START Source information
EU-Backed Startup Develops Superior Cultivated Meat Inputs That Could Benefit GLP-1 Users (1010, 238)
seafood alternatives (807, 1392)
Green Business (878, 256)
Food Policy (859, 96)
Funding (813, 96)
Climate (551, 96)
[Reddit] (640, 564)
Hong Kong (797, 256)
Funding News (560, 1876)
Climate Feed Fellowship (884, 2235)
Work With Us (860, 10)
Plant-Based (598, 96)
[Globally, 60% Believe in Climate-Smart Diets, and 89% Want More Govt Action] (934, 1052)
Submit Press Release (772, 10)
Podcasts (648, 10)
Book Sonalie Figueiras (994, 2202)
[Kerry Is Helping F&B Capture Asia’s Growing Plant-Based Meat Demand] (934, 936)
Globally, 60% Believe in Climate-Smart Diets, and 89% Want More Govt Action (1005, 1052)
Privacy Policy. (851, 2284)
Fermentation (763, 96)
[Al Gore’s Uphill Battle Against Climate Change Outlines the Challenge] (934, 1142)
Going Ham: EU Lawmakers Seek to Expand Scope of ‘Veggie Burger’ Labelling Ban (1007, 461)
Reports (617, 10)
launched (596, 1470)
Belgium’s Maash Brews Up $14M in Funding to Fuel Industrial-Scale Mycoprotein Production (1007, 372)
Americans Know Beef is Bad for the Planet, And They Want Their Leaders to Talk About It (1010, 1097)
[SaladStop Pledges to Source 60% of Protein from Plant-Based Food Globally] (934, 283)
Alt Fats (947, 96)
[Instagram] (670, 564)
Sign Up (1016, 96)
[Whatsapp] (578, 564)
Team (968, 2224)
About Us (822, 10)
END Source information
### Problem
In the records, how many lines have the word "Climate" in them? Only the number is needed.

### Your response
5